Organized by Unilab Foundation and hosted by JP Morgan’s Global Philanthropy in Asia Pacific, the event convened different leaders and practitioners from industry and education. The RTA’s industry participants represented different fields such as health care, utilities, financial services, transportation and logistics, telecommunications, and publishing, among others.
Due to rapid advancement in information technology, estimates show that 65% of learners entering grade school this year will be employed in jobs that don’t exist yet. In contrast, 60% of the jobs created in this century will require STEM-related skills. Out of more than 11,300 senior high schools in school year 2017-18, the Department of Education notes that only 26% of these, or less than 3,000, offer STEM. UNESCO data also shows the low number of Filipino scientists today: 189 per million population, about half the UNESCO-endorsed figure of 380/million, and way behind the country’s neighbors in Southeast Asia, like Singapore (6,700/million) and Malaysia (2,100/million).

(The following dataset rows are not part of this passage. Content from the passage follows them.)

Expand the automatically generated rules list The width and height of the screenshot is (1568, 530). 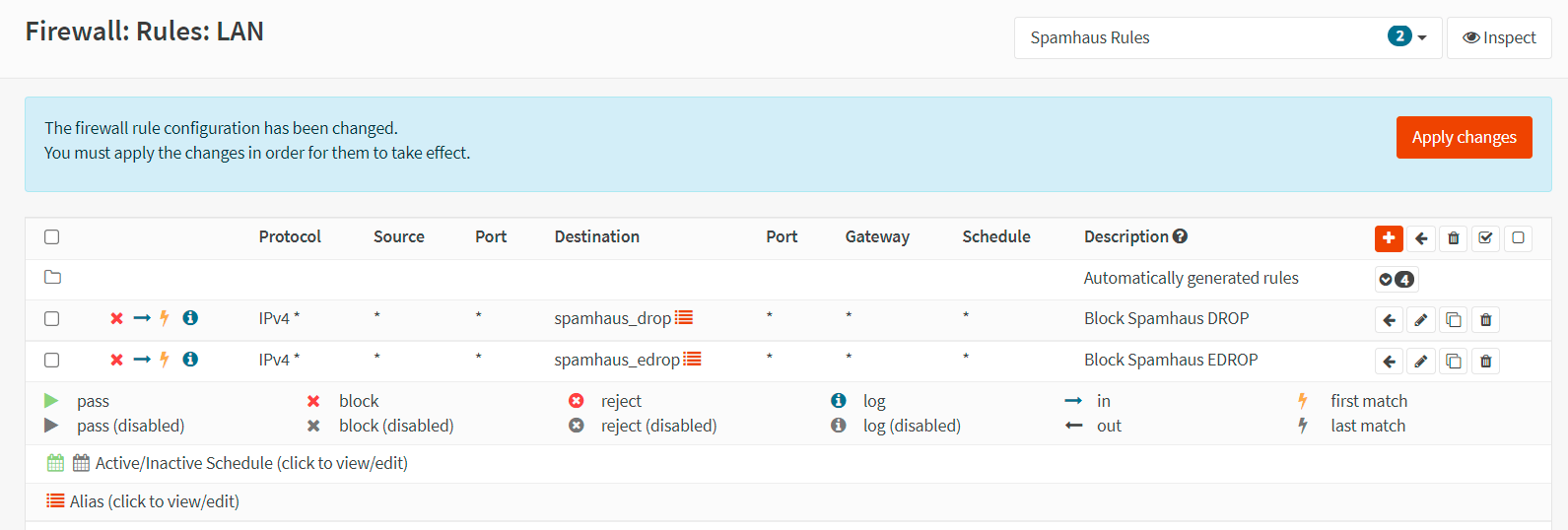[x=1396, y=280]
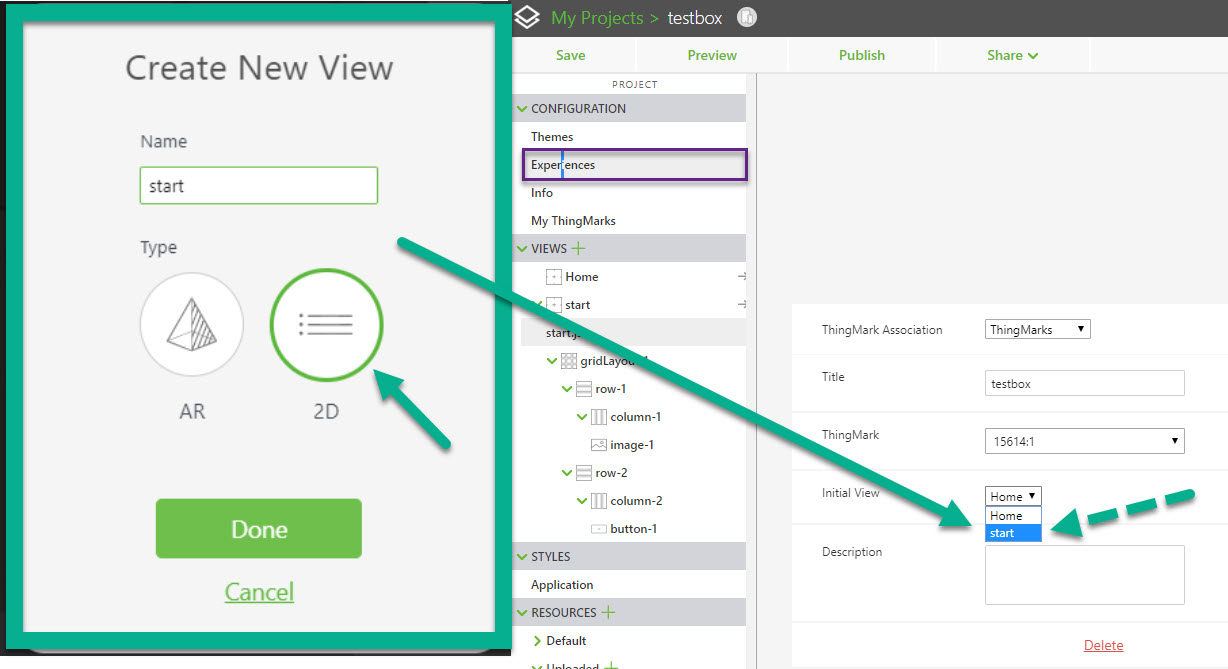This screenshot has height=669, width=1228.
Task: Click the Done button
Action: (x=258, y=529)
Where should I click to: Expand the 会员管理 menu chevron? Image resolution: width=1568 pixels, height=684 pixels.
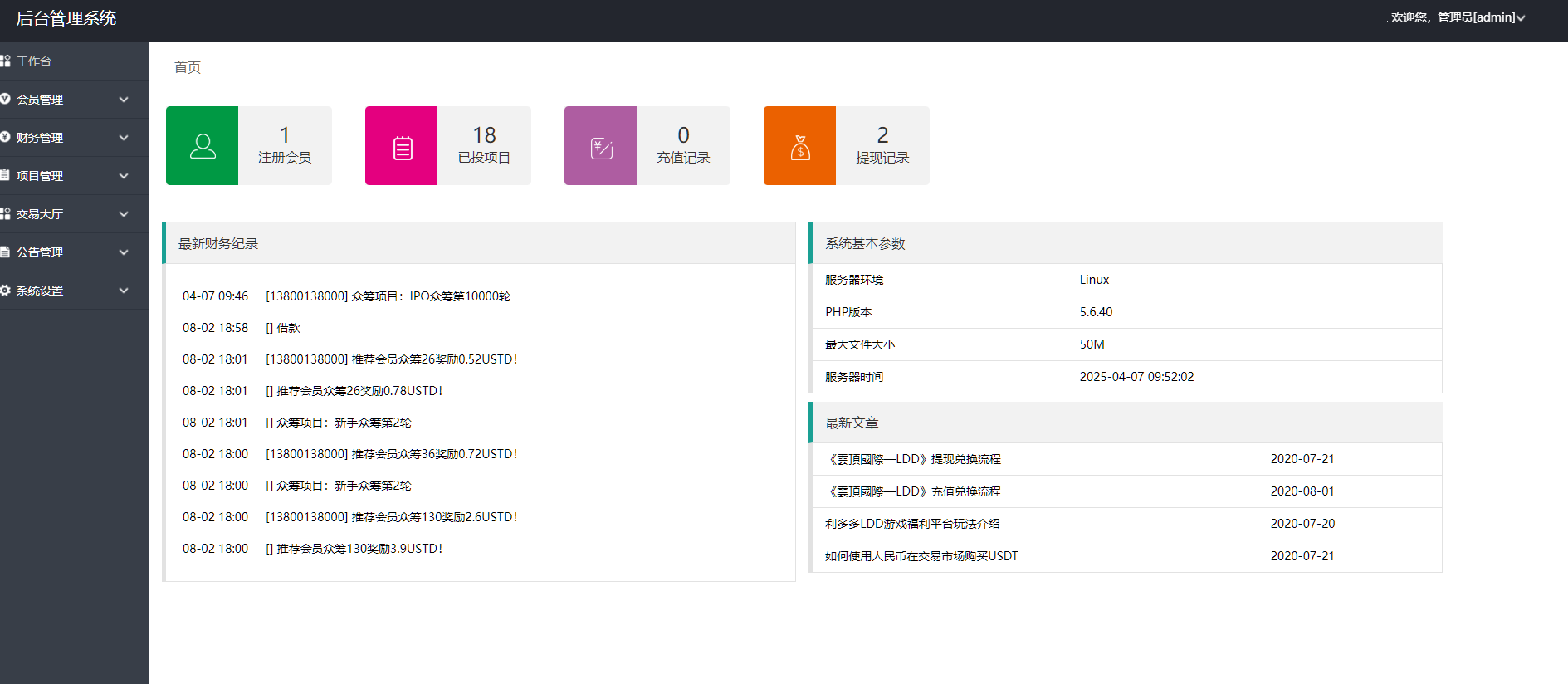[x=124, y=100]
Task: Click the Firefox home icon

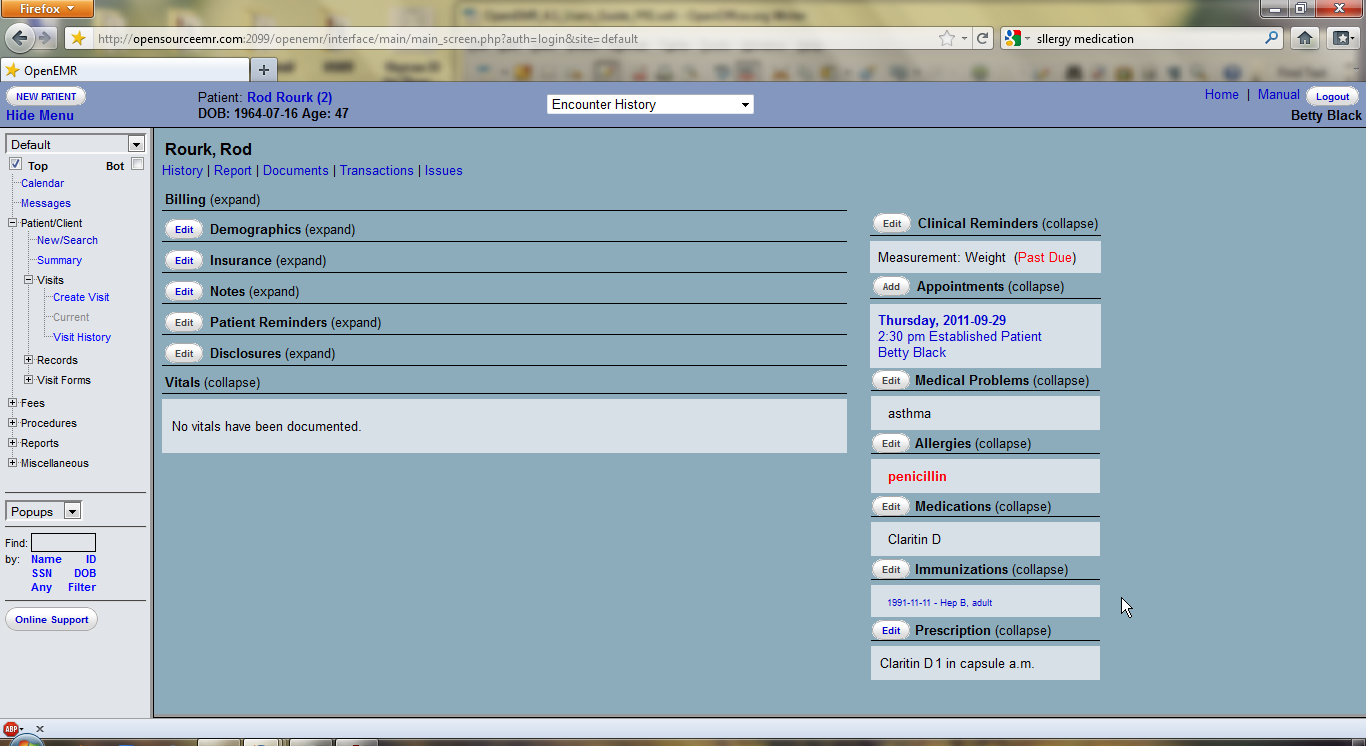Action: [1304, 39]
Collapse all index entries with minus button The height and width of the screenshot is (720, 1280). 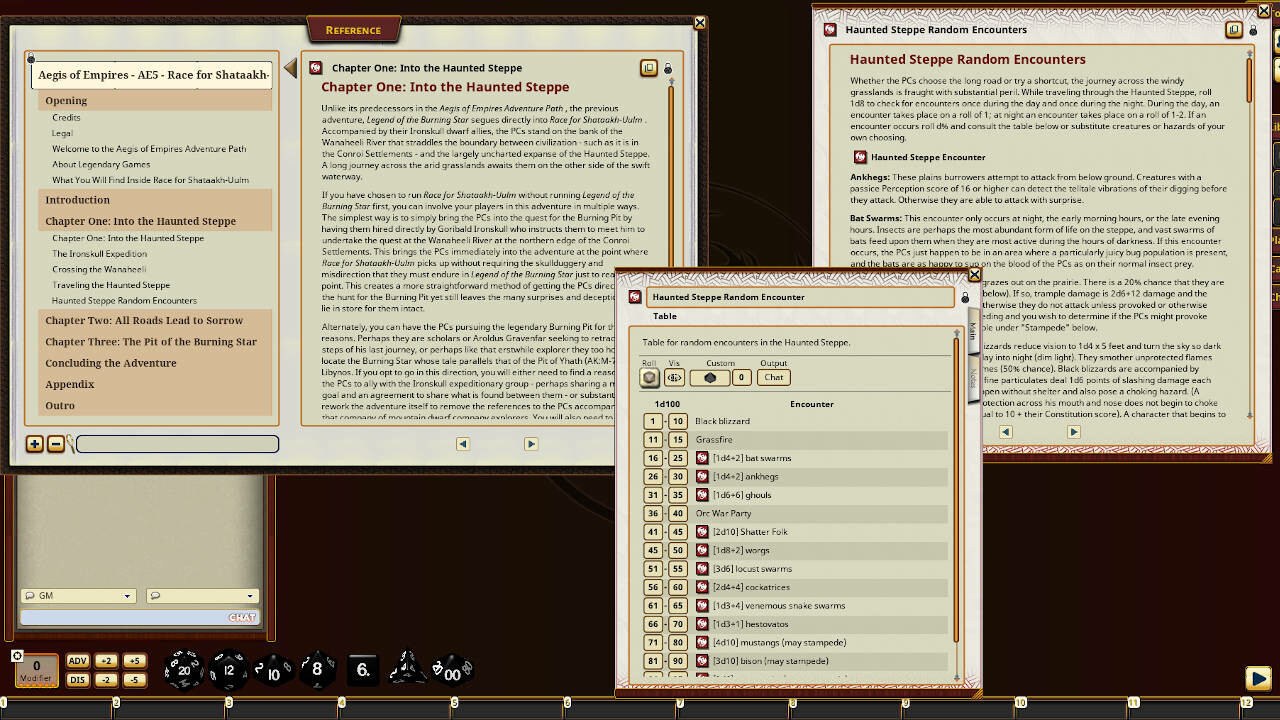click(x=56, y=444)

To help address the gap, Unilab Foundation’s STEM+ PH program aims to nurture next generation scientists and innovators dedicated to serve humanity as well as ensure the pipeline for future-ready Industry 4.0 workforce. It convenes stakeholders, such as through the series of RTAs, trains teachers to provide quality STEM education, and encourages Filipino youth to pursue STEM.
The first RTA was hosted by the Philippine Science High School (PSHS) in November 2018. This came after previous efforts supported by Unilab Foundation, such as a STEM benchmarking program in the US facilitated by the STEM Leadership Alliance (SLA), and succeeding workshops around the Philippines hosted by the Department of Science and Technology-PSHS System and DepEd. The workshops aimed to foster globally competitive STEM education among Filipino teachers and learners.
With the theme “Creating and Nurturing Innovators for Nation-Building through STEM,” the second RTA aimed to situate industry-education initiatives on innovation, strengthen linkages to develop a pipeline of future-ready innovators and workforce, and enable participants to explore and agree on specific areas of collaboration. Representatives from education and industry shared their insights on how technology-driven and human-centered innovation and creativity contribute to inclusive national development and workforce readiness, and how government, industry, and education can ensure value and impact.
After innovation context-setting by Dr. Chris Monterola, head of the Asian Institute of Management’s Aboitiz School of Innovation, Technology, and Entrepreneurship, Ms. Jojo Santos, vice president of Unilab R&D, and Mr. Arvin Yason, managing director of Accenture, Mr. Alexander Avanth, director of innovation of PTC Holdings, reflected that, “People development drives business development. Human belongingness is critical as our human resources grow to become research and development.” Meanwhile, Dr. Ed Morato, president and chairman of Bayan Academy, emphasized the need to bridge the divide between technology and microenterprise: “We need to democratize technology, information, and knowledge. How do we make these inclusive for the 89% in our population from income classes D and E?”
The RTA proper was then led by Dr. Sheryl Monterola, head of the Center for Integrated STEM Education in the Philippines (CISTEM), using the design thinking process. In closing, Ms. Lilibeth Aristorenas, executive director of Unilab Foundation, invited the groups to deepen the collaboration by forming an alliance as the Philippine affiliate of the SLA based in the US: “Our game plan is to share current initiatives focused on integrated STEM, build a community of integrated STEM leaders that connects K-12 to real-world applications, create an evidence-based framework with each stakeholder’s roles, and cultivate integrated STEM leaders who will become champions and advocates in their region.” For the alliance’s first agenda, participants were invited to join the first Integrated STEM Leadership Summit in Asia set to happen on November 21-24, 2019 in Mactan, Cebu.